### Tâche écrite A
Imprimez tel quel le passage du texte sur Leconte de Lisle qui va de « Je ne te vendrai » jusqu'à « et tes prostituées ! ».

### Texte source
/---

Il continuait, dans sa lettre à Jean Dornis : « La solitude d’une jeunesse privée de sympathies intellectuelles, l’immensité et la plainte incessante de la mer, le calme splendide de nos nuits, les rêves d’un cœur gonflé de tendresse, forcément silencieux, ont fait croire longtemps que j’étais indifférent et même étranger aux émotions que tous ont plus ou moins ressenties, quand, au contraire, j’étouffais du besoin de me répandre en larmes passionnées. » C’est possible ; mais il ne paraît pas s’être montré très sensible envers ses parents. De France, il ne leur donnera pas souvent signe de vie. Ses lettres, et les lettres de son père, dont M. Flottes publie les passages les plus importants, sont toutes à l’honneur du père. On a dit et répété qu’en 1848 son initiative d’une requête au gouvernement provisoire pour l’abolition de l’esclavage dans les colonies lui avait valu la colère paternelle avec des représailles qui auraient consisté à lui couper les vivres. M. Flottes prouve que M. Leconte, qui faisait à ce moment le commerce du sucre et de la quincaillerie, n’eut guère à souffrir de l’affranchissement des noirs et que sa tendresse pour son fils n’en reçut aucune atteinte. Le fils manifestait moins d’affection ; et les sentiments de famille, nous ne nous en étonnerons pas, sont absents de sa poésie.

Il a plus de sensibilité amoureuse, mais fort peu de sensualité. M. Flottes prononce le mot de volupté : je n’ai jamais senti dans les vers de Leconte de Lisle passer le moindre frisson voluptueux. Chez lui, l’amour est toujours inséparable de la beauté. Nous savons qu’il a aimé par-dessus tout les femmes qui lui rappelaient la claire jeune fille du Manchy, des cheveux d’or, des yeux bleus et de longs cils, une énigme vaporeuse. Son type de beauté féminine est plutôt un type du Nord. C’était celui de sa cousine. Il ne semble pas qu’il ait jamais rencontré le bonheur. Et pourtant il avait grand air. Théodore de Banville disait qu’il ne manquait pas au premier devoir du poète, qui était d’être beau ; il admirait son front très haut, « ses yeux vifs, perçants, impérieux et spirituels embusqués au fond de deux cavernes sombres d’où, avec impartialité, ils regardent passer tous les dieux ». Mais, d’après ce que nous murmurent ses biographes, les femmes qu’il aimait le trahirent ou le découragèrent, et il ne jouit pas longtemps du contentement et de la paix du cœur près de « la discrète et obligeante compagne que l’amour chaste, enfin triomphant, lui avait donnée », pour parler aussi mystérieusement que M. Flottes. Ses souffrances se traduisirent par les imprécations passionnées dont il poursuivit le Désir dans ses Poèmes Barbares ou ses Poèmes Tragiques. Il n’avait pas besoin de crier à la foule :


Je ne te vendrai pas mon ivresse ou mon mal ;
Je ne livrerai pas ma vie à tes huées,
Je ne danserai pas, sur ton tréteau banal
Avec tes histrions et tes prostituées !

\---

[Entrées de données enregistrées]
/---

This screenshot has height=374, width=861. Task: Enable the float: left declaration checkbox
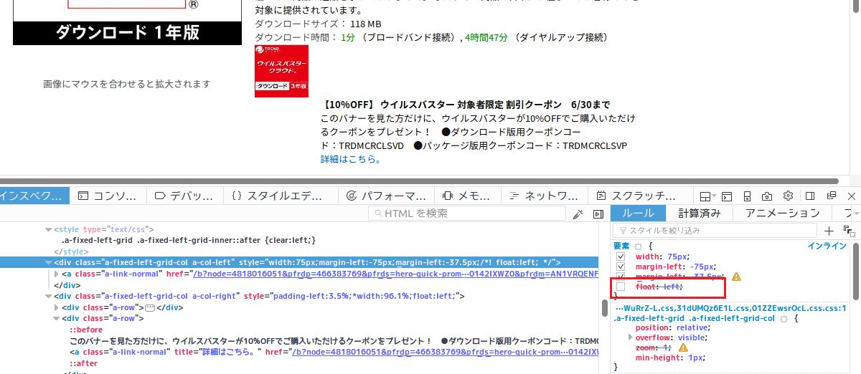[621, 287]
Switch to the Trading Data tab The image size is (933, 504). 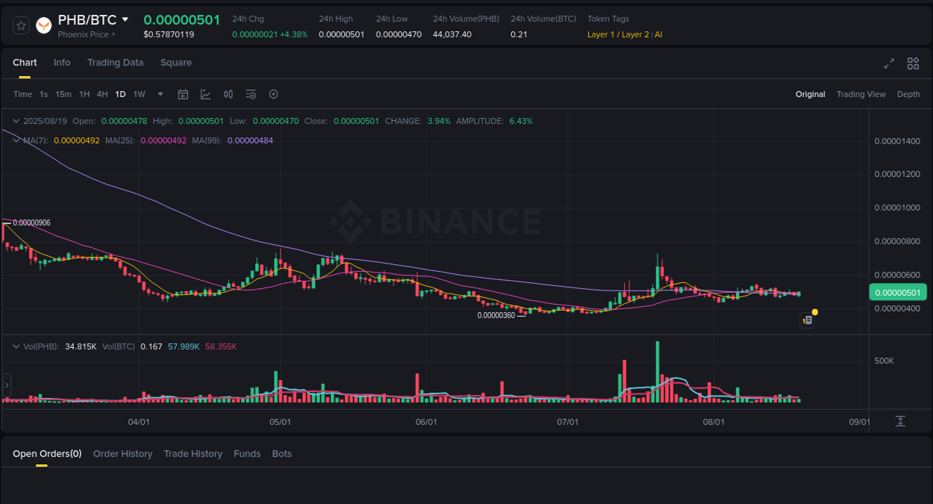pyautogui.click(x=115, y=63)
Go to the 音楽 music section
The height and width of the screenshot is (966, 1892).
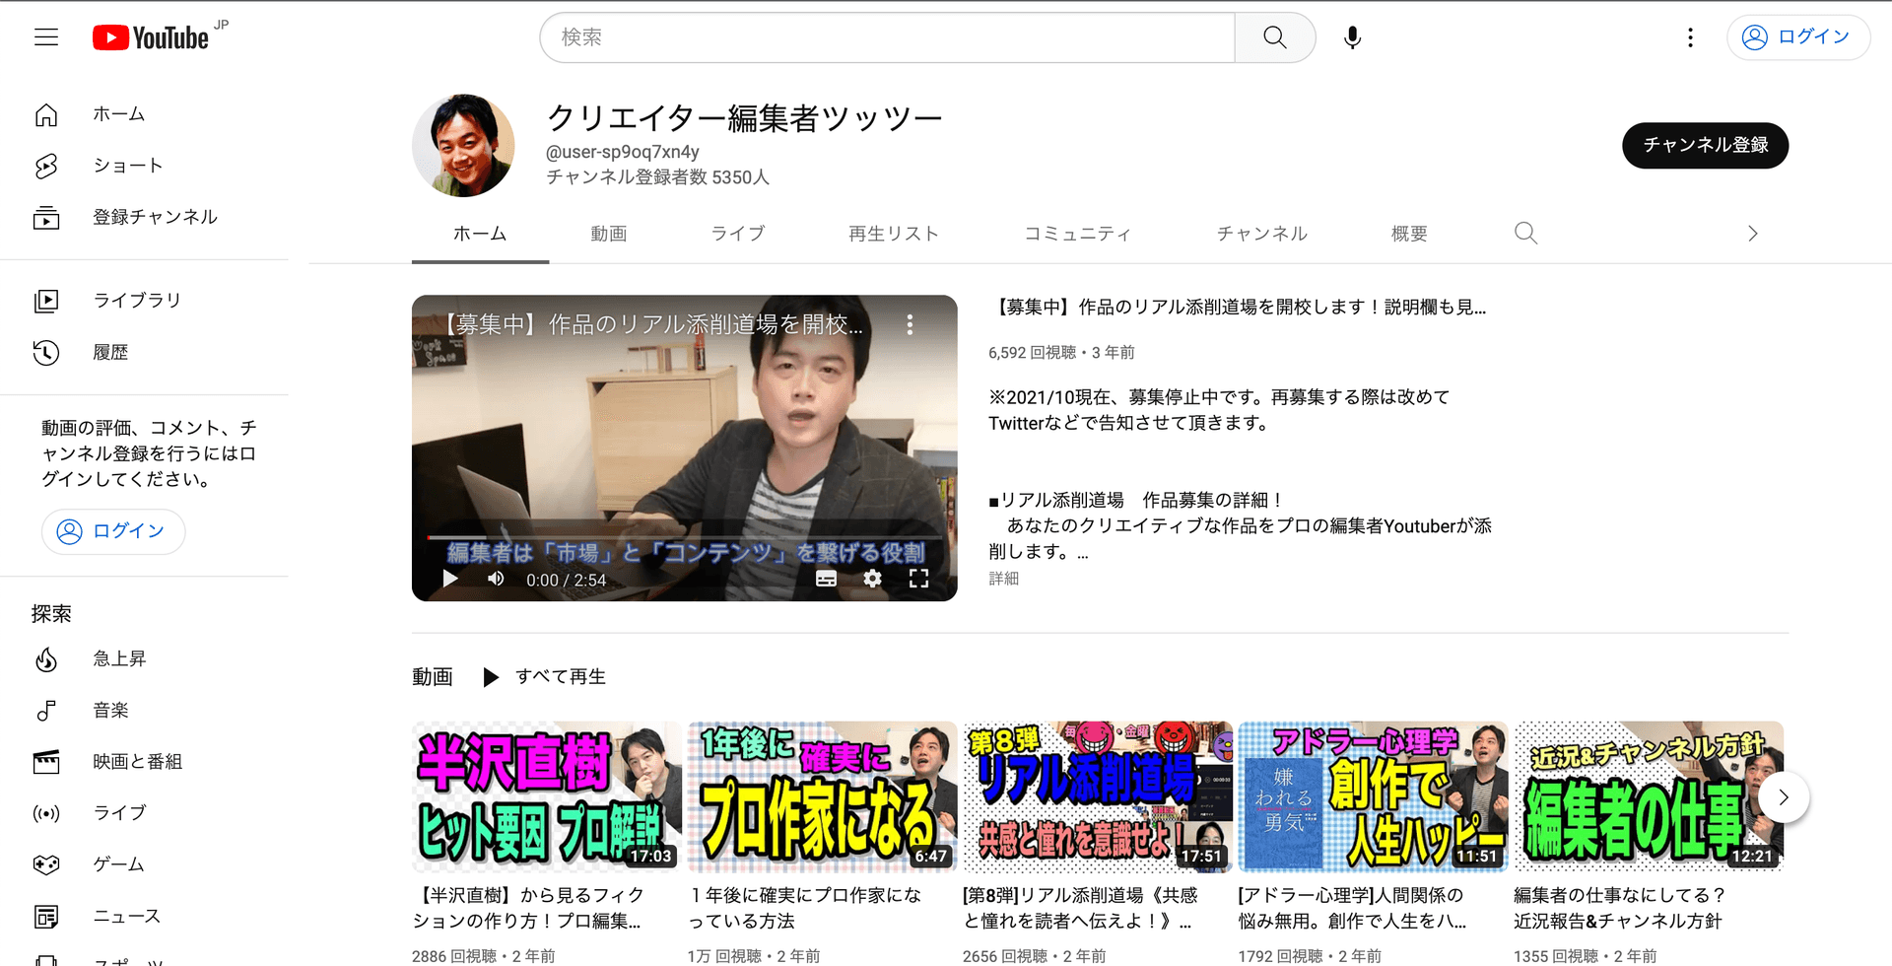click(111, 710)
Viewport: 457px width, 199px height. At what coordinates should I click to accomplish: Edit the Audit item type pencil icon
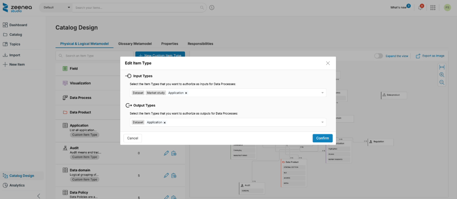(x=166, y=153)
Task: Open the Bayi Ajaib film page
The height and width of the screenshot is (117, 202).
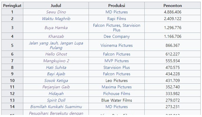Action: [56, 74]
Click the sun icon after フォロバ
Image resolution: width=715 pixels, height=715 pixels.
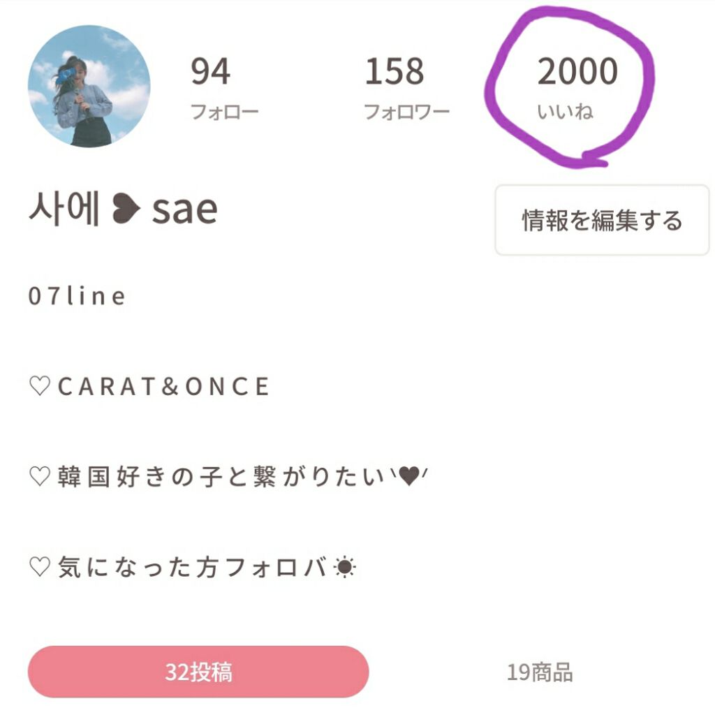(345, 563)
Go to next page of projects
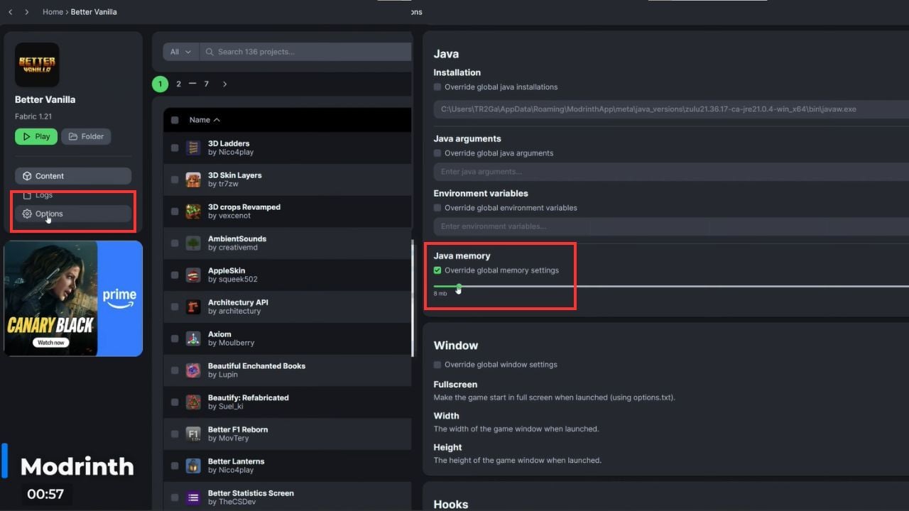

\---

### Tâche écrite B
Restituez à l'identique les entrées, de la ligne qui contient « Click the sun icon after フォロバ » jusqu'à la fin des entrées, ces deux bornes comprises. Laissez les images de côté.

### Résultat attendu A
Je ne te vendrai pas mon ivresse ou mon mal ;
Je ne livrerai pas ma vie à tes huées,
Je ne danserai pas, sur ton tréteau banal
Avec tes histrions et tes prostituées !

### Résultat attendu B
Click the sun icon after フォロバ
Image resolution: width=715 pixels, height=715 pixels.
(345, 563)
Go to next page of projects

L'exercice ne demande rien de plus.